With deepfakes, it will be difficult to claim that anyone has ever said anything, since any evidence of it might be fake.

Deepfakes are AI-generated videos of people doing something they really didn’t. They’re typically based on existing, real, videos of them saying something else, with voice and motion altered to match the new “story”.

So far, so good. This technology exists and it makes it way easier to fake videos than it used to be using Hollywood-grade motion graphics and animation Software. I think we just need to accept that this box of pandora is open and generally be wary of any video evidence since it might have been faked.

But how does that affect legal defenses? If video evidence is used in a court case, we must also assume that it’s fake.

Lawyers tried to use this as defense in a case about a Tesla “Autopilot” crash where the plaintiff claimed that the victim’s death was caused by a belief that it would be safe to play video games while driving because Elon Musk has allegedly claimed that Teslas were effectively self-driving.

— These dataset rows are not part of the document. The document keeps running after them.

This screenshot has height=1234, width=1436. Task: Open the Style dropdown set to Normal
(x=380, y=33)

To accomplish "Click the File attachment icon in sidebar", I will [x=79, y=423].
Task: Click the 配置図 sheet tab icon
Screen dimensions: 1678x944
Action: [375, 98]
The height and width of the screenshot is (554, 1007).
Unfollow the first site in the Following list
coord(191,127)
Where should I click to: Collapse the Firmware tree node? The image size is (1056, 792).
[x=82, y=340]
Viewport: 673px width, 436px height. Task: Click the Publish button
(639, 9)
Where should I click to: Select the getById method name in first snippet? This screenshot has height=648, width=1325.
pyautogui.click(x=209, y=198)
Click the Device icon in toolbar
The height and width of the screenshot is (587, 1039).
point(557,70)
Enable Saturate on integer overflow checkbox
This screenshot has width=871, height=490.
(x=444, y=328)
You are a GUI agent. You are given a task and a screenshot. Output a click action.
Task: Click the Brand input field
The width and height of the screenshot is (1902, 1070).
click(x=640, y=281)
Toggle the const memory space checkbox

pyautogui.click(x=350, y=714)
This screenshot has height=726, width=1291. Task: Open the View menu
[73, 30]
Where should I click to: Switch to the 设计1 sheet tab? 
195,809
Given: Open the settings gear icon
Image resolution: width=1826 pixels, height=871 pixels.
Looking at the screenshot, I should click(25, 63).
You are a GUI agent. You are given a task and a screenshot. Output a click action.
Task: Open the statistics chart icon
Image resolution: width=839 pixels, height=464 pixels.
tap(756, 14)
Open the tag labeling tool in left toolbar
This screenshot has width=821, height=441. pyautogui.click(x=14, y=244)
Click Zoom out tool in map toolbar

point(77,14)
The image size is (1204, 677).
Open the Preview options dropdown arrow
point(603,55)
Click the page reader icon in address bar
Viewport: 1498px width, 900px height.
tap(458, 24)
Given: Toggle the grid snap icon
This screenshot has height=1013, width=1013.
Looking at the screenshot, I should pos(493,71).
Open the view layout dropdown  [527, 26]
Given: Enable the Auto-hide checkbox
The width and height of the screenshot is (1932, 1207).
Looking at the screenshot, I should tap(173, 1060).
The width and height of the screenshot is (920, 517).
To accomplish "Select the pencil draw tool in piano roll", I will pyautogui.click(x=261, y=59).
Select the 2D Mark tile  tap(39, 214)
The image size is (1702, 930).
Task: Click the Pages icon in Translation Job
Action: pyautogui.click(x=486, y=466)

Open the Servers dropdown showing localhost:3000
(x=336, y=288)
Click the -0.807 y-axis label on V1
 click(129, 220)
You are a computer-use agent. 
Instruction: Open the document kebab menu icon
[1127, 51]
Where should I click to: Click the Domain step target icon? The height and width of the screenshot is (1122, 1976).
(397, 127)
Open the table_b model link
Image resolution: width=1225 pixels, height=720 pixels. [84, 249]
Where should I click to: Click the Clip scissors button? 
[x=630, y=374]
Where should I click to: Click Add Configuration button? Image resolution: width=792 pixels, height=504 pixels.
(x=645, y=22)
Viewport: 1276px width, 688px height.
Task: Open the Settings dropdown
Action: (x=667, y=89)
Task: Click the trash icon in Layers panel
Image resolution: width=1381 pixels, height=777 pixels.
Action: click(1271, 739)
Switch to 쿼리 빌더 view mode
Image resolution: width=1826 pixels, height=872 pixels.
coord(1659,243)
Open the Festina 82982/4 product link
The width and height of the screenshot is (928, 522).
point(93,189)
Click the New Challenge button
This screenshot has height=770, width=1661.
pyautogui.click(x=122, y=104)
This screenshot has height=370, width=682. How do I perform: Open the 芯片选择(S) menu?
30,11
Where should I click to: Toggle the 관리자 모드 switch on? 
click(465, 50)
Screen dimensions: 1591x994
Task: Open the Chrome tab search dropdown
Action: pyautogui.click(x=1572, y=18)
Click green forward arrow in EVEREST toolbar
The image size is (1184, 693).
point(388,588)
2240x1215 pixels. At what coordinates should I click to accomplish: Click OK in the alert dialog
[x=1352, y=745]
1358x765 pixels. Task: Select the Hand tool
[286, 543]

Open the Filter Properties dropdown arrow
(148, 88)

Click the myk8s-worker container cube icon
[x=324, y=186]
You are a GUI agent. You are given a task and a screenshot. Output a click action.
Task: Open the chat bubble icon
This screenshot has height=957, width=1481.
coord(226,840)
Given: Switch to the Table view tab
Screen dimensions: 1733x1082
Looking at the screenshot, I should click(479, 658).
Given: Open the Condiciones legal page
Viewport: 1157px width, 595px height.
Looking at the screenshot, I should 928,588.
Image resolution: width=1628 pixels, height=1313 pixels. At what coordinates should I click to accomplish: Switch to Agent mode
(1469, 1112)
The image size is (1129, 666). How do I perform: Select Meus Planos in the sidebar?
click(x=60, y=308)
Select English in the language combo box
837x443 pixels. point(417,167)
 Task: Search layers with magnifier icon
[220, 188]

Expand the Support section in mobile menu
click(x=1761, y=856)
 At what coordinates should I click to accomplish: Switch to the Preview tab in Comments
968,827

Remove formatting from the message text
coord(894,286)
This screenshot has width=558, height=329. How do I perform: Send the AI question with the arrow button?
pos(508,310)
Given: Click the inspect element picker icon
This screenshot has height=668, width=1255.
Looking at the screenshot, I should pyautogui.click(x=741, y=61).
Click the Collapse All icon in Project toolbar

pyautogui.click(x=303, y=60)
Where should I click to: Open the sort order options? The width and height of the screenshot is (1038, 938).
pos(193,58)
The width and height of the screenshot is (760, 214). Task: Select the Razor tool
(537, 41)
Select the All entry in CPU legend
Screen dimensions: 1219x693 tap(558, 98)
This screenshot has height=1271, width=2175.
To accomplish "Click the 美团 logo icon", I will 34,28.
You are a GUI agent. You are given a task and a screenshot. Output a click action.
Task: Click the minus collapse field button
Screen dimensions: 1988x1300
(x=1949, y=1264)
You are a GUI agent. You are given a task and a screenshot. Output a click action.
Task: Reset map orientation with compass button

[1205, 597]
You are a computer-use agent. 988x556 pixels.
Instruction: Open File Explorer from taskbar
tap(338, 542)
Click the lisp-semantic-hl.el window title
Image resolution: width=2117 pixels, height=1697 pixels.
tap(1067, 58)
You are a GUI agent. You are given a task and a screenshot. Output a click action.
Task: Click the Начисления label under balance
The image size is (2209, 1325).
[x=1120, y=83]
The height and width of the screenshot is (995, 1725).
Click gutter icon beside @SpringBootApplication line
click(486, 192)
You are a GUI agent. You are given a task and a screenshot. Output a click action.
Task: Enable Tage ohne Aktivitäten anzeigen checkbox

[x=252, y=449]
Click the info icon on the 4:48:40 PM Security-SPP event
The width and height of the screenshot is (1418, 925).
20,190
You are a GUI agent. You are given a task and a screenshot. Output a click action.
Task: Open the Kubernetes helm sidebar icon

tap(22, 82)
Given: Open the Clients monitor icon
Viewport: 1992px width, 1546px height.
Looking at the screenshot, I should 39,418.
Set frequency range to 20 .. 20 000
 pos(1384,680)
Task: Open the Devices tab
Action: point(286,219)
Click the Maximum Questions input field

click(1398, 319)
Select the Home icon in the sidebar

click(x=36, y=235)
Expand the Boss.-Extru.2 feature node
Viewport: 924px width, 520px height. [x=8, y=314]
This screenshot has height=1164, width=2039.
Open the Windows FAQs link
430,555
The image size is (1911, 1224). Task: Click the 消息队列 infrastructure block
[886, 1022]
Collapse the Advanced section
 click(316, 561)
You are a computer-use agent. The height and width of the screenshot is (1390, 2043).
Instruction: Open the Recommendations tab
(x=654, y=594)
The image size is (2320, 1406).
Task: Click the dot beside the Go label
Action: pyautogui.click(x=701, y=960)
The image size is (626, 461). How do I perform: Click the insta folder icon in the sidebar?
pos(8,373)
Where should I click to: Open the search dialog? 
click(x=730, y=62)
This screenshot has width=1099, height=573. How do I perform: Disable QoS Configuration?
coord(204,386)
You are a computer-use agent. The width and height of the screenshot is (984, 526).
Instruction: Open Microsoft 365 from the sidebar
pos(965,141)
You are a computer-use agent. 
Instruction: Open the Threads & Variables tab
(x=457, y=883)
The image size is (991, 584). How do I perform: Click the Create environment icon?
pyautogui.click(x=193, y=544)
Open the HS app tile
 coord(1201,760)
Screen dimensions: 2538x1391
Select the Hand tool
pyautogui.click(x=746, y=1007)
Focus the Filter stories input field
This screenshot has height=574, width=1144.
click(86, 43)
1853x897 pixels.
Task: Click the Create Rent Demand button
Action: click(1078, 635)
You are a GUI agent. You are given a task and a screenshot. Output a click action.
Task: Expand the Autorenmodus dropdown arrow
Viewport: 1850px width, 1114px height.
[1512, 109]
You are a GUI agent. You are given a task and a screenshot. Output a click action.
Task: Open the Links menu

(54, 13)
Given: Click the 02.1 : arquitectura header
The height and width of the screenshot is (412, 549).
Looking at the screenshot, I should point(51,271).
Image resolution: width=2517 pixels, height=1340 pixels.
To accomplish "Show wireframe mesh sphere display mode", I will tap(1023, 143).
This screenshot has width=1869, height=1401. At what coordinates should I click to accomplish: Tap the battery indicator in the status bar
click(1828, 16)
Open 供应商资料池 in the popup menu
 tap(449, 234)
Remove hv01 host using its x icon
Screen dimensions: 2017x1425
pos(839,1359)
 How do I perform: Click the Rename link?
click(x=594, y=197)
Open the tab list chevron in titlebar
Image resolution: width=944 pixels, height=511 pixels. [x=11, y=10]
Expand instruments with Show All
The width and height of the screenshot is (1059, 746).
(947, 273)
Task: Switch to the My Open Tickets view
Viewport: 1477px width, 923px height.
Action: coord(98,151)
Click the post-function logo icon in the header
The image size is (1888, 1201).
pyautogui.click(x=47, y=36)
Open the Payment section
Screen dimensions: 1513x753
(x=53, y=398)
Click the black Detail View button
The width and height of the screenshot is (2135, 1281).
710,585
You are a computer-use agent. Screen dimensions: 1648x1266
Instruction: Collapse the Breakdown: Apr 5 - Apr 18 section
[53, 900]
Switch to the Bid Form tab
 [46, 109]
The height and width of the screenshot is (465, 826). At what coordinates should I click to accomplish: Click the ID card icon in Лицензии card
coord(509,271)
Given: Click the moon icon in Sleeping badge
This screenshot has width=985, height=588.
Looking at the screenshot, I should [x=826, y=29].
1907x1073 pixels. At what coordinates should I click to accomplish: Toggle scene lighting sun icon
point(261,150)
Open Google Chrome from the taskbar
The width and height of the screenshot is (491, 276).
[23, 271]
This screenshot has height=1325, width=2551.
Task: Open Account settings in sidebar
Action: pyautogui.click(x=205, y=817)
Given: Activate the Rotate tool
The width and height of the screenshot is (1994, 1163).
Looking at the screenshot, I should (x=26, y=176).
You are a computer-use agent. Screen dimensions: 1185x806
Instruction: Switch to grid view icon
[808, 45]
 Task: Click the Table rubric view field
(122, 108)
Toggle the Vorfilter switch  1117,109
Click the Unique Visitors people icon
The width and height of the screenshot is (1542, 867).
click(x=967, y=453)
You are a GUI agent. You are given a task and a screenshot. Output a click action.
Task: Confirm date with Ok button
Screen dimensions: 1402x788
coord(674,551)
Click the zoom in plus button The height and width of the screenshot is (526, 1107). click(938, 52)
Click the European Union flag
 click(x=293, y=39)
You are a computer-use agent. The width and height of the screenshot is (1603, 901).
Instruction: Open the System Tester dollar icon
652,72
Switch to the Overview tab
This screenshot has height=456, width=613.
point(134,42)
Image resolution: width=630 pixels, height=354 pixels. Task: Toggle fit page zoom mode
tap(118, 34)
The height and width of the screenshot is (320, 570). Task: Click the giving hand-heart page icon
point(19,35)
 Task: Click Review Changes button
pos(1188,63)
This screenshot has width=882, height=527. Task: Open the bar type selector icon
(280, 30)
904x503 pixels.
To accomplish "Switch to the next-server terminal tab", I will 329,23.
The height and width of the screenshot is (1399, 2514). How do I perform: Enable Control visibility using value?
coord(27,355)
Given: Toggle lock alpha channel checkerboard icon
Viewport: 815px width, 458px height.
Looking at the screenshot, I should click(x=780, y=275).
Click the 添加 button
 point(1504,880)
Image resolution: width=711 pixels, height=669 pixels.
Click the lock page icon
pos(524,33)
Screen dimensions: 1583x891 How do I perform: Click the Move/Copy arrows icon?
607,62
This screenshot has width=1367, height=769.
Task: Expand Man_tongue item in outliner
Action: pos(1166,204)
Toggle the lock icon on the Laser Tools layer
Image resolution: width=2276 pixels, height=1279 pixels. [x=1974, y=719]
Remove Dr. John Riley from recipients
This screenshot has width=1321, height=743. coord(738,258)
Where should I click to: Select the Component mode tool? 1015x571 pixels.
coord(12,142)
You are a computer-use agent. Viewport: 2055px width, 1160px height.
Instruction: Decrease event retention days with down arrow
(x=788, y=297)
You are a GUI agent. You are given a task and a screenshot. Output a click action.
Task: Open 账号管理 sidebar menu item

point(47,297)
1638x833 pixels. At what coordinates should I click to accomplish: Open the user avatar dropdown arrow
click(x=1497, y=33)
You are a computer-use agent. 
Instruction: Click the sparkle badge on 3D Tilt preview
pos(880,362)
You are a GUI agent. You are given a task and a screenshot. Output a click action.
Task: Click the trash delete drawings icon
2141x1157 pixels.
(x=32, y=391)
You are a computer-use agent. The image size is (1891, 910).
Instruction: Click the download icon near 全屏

I’m not arguing for whether or not these videos are fake. I’m not saying the court should accept this defense.

The interesting thing here is that it only takes one precedent where a video was actually fake to open the legal box of pandora. If one video was faked and this was successfully proven in court, how can we be sure that any other video evidence will not be fake?

If the video is obviously fake (as in: there are visible artifacts or unnatural motion), that’s one story and then the precedent would only apply to other videos that could be proven to be fake this way.

The more consequential notion is this: What if there’s a deepfake that is, on the surface, indistinguishable from an authentic video but that is later proven to be fake, for example through witness testimony or data evidence of the creation process. This would set a precedent that no video can be trusted unless proven genuine.

But how can we prove that video evidence is genuine? Maybe camera equipment that uses hardware based public-private key signing in the encoding process. But most cameras wouldn’t do that and alteration of the footage (or even just re-encoding) could break it. It’s a dead end.

I think, the idea that a celebrity is more likely to be subject of a deepfake will also become less impactful. If it gets easier and easier to create convincing deepfakes (and technology will only improve from here), it will just take a single bad actor to incriminate anyone with fake evidence for any reason.

So there we have it. Courts will just need to work with the idea that evidence will be more difficult to simply accept without a meticulous and uninterrupted chain of proof, potentially through digital certificates. Just some video of an alleged act is not going to be enough.